• Description of the task:
From the line containing "Task: Toggle the V switch below the top bar" to the final line of the entries, copy each line exactly. Pictures stay out.

• Exercise material:

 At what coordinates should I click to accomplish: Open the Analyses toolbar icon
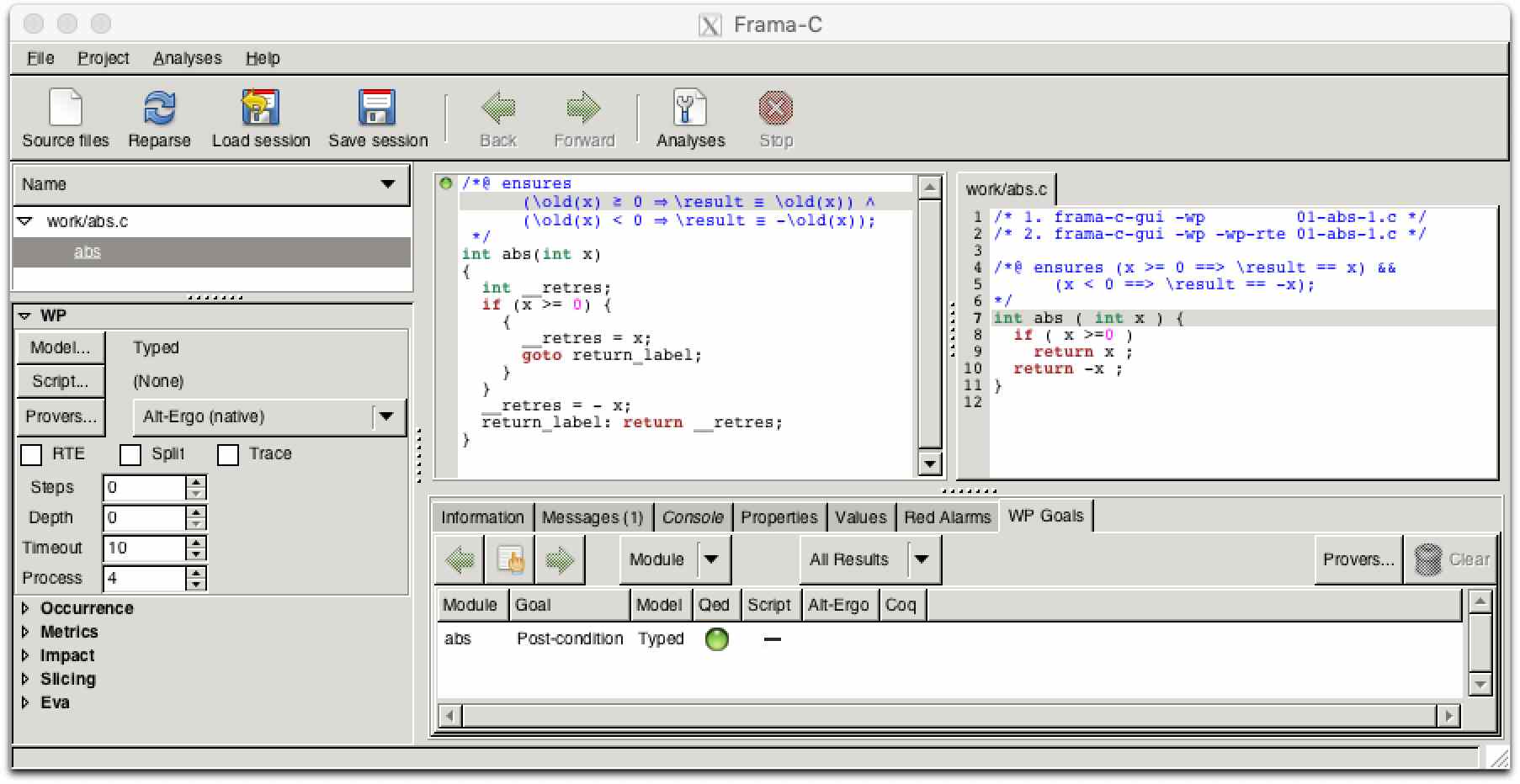tap(689, 109)
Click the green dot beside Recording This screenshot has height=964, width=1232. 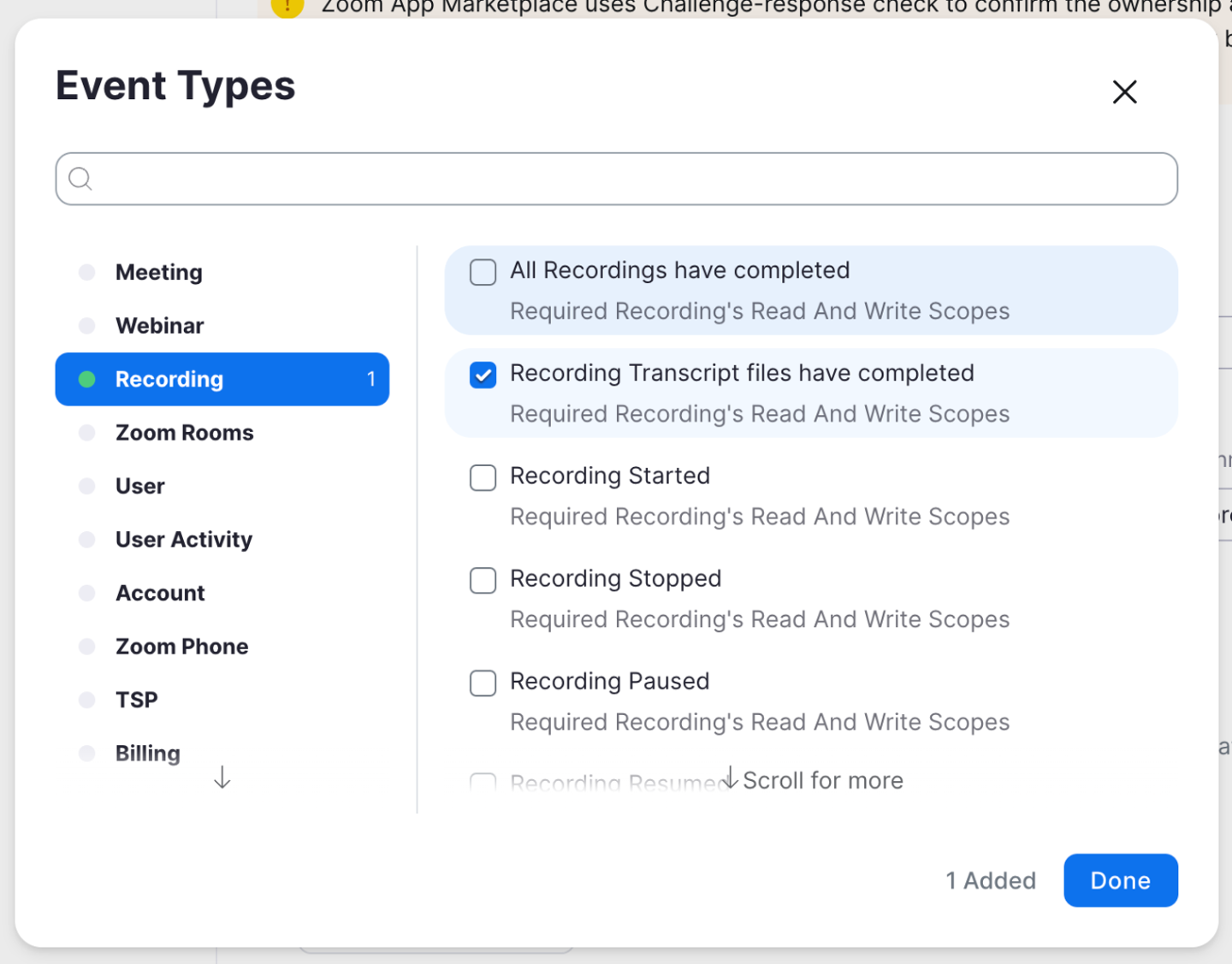(86, 379)
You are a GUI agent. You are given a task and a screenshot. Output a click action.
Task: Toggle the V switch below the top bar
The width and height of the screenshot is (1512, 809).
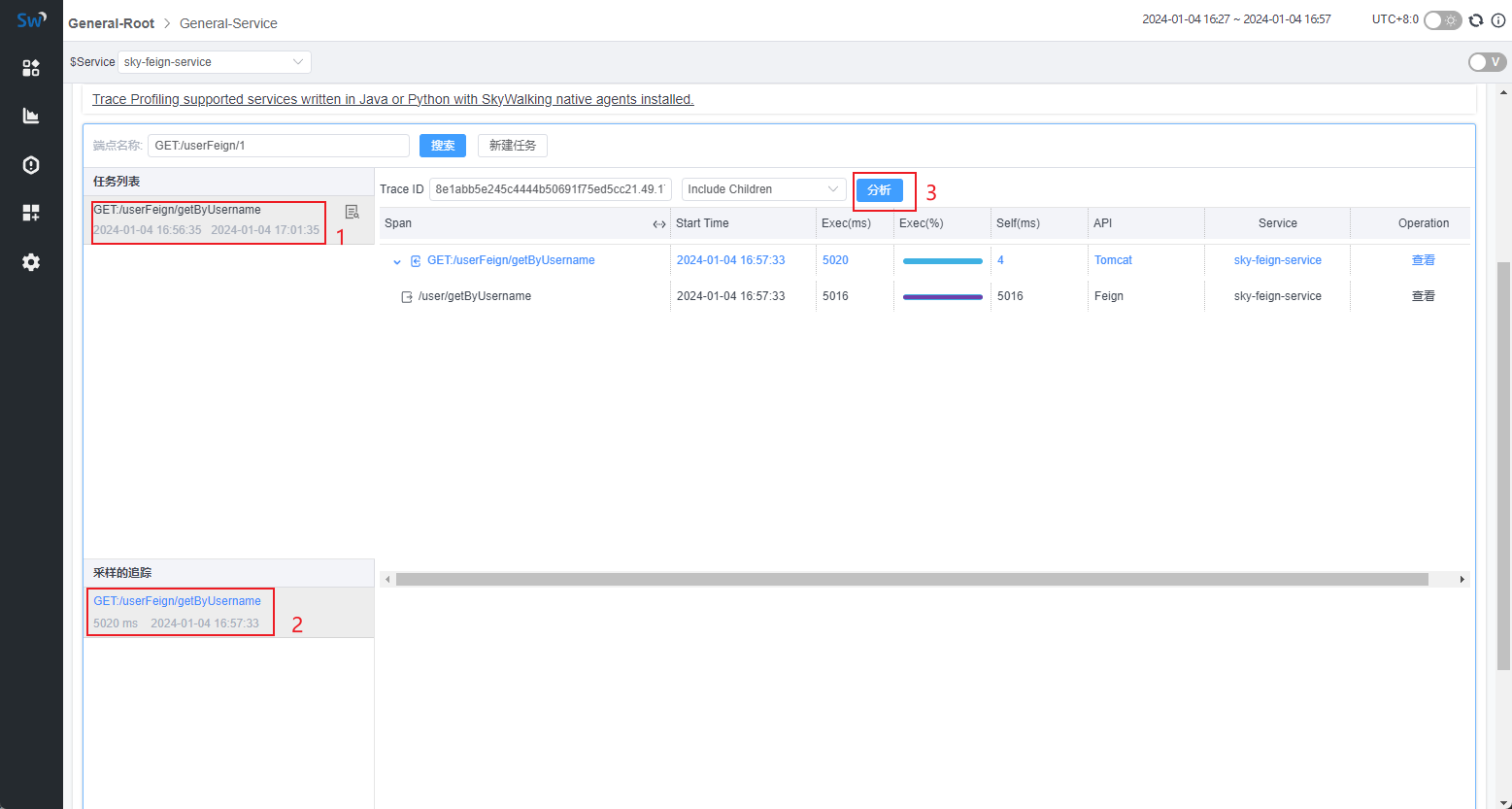[1487, 62]
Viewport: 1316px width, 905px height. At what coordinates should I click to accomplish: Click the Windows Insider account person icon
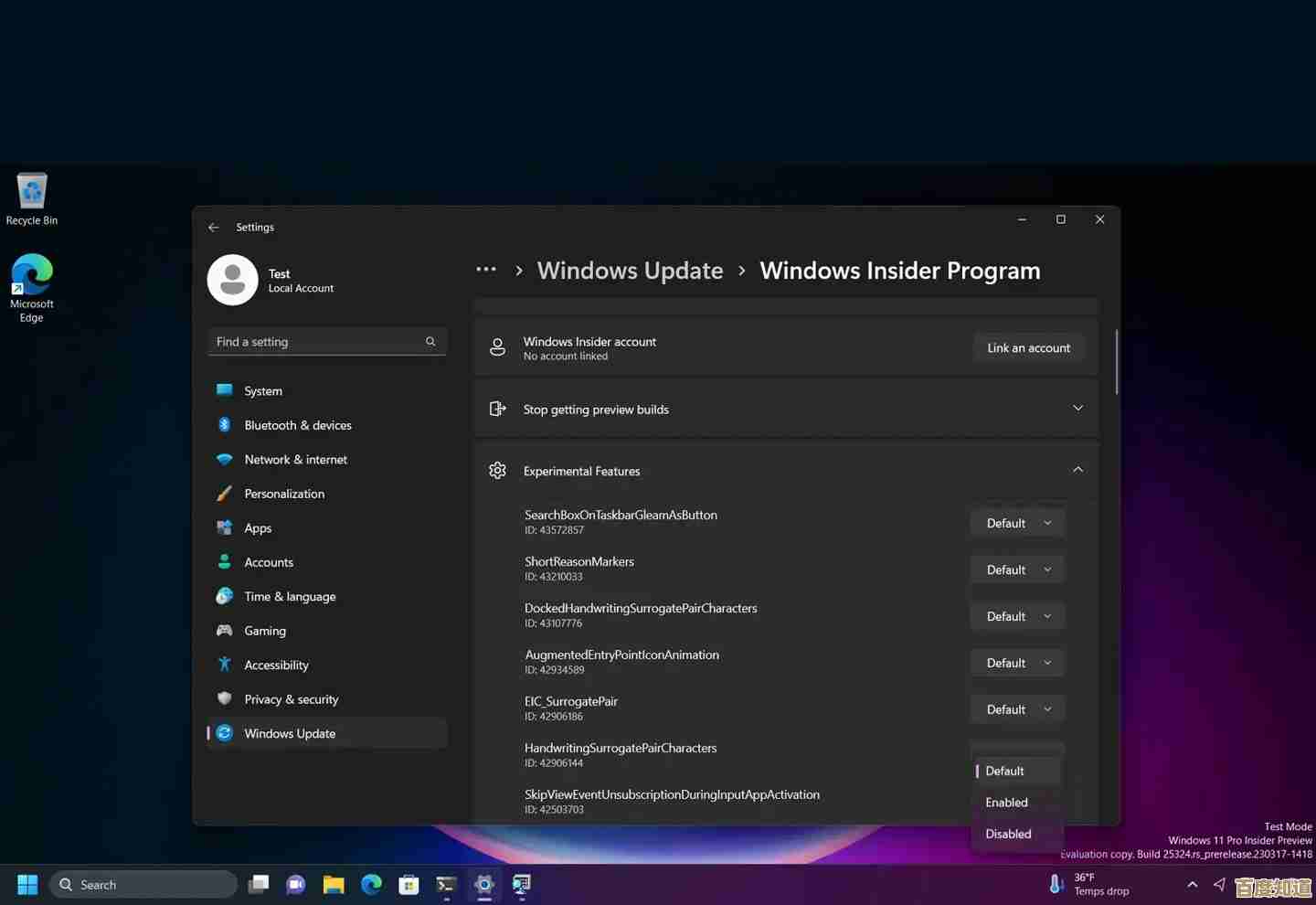point(497,347)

• Solution for this task:
Task: Toggle the V switch below the top bar
The width and height of the screenshot is (1512, 809).
[1487, 62]
Viewport: 1316px width, 905px height. At what coordinates should I click to accomplish: Click the Windows Insider account person icon
point(497,347)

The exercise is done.